Październikowe Szczęścia 2015 ;)
-
WIADOMOŚĆ
-
Trochę ciągnie ale po dawce morfiny która dostałam wczoraj o 22 do teraz jest ok. Czuje jak.mi się macica obkurcza tak jakby coś w środku było . Uwierzcie mi nie jest źle dziewczyny. Czuje się na prawdę dobrze.
Dla tych które mają mieć cc jest spoko nie bójcie się !!!agaton, Bąbelek lubią tę wiadomość
-
Nynusia najważniejsze , ze wszystko dobrze z mała . A Ty świetnie sobie kochana radzisz po cesarce.
Ja juz mała kose z D miałam przed chwila ... Szlak mnie dzisiaj jasny trafi bez kituaż się poryczalam bo mielismy fajnie dzień spędzić a tu CHUJ .

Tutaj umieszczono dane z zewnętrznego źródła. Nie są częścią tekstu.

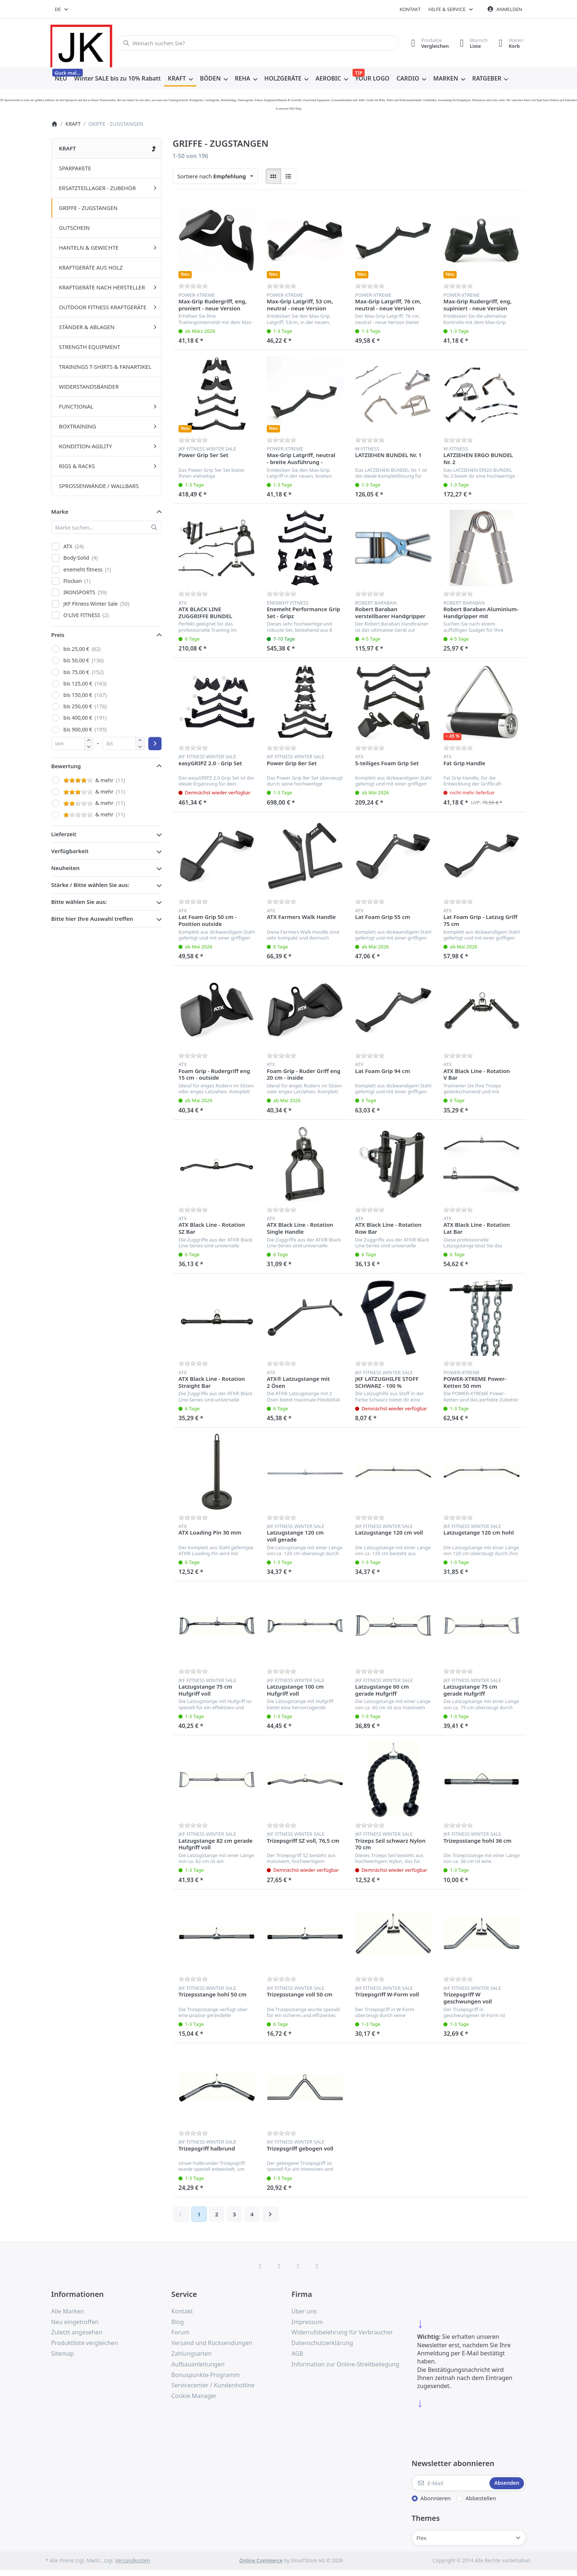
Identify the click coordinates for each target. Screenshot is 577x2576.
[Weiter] (270, 2214)
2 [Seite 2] (216, 2214)
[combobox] (62, 9)
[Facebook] (260, 2266)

Polkosia a Ty jak się czujesz ?
Boziu jak Ja Wam zazdroszcze , chcialabym juz urodzić ... A na razie mam w piątek teraz pewny szpital i tyle ...Nynusia lubi tę wiadomość
-
Polkosia,ale miałaś po pierwsze rozwarcie samoistne,ja mam tylko mechaniczne po baloniku, wody ci odplywaly,ja nie mam sama żadnych skurczów, nic mnie nie boli,sa bardzo małe szanse na to,ze urodzę. Juz przetrawilam to,cieszę się,ze zobaczę maja Balbinke jutro i juz tylko to sie liczy:)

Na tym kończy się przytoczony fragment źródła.